As microprocessors have grown more complex, researchers have addressed the problem of verifying the underlying designs with a number of new proof techniques, many of which make use of structure inherent in the superscalar and out-of-order execution cores. Meanwhile, microprocessor designers have not only been improving the execution cores of microprocessors, they have also been adding optimizations to the front-ends. These front-end features are typically in the form of instruction-set extensions, examples of which include parallelism annotations and predication.

One purpose of this dissertation has been to provide a modular method of modeling these instruction-set extensions. When modeled in this way, we have set out to demonstrate that the extra structure can be exploited in the decomposition of a microarchitectural correctness proof. In this dissertation we have introduced a method of modeling instruction-set extensions. We have argued that instruction-set extensions, when modeled in this style, can provide a new axis for proof decomposition. We have also demonstrated that this axis of decomposition can work hand-in-hand with other known proof techniques, such as uninterpreted functions, intermediate models, and Burch & Dill's flush-based simulation mapping.

## 7.1 Conclusions

In this section we draw several conclusions from the work in this dissertation.
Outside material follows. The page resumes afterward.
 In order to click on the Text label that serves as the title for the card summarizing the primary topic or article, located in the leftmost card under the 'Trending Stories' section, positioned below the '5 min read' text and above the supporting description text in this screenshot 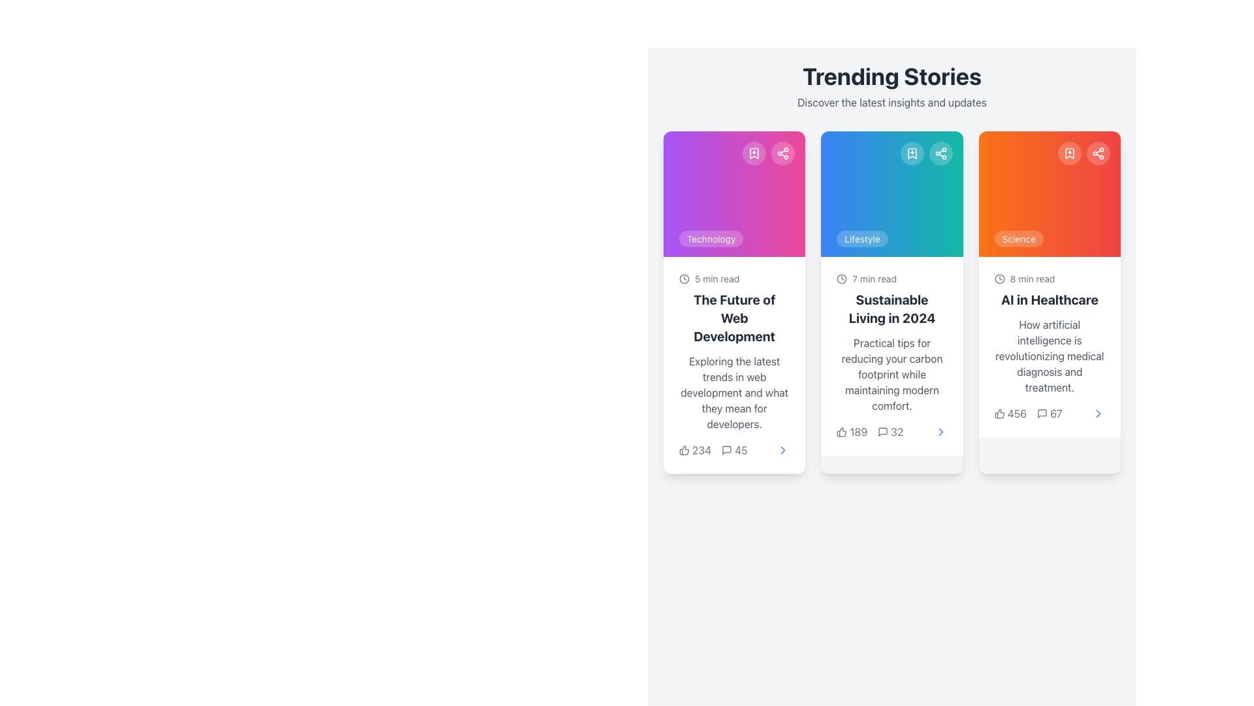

#### Transformers facilitate modularity in design

When adding an extension to an instruction-set architecture, many decisions must be made about the interactions between features. For example, when adding predication and explicit parallelism, we could have chosen to implement one of the following possible interactions:

- A) Instructions within basic blocks are predicated, but not basic blocks themselves.
- **B)** Instructions are not predicated, but basic blocks are.
- C) Both instructions and basic blocks are predicated.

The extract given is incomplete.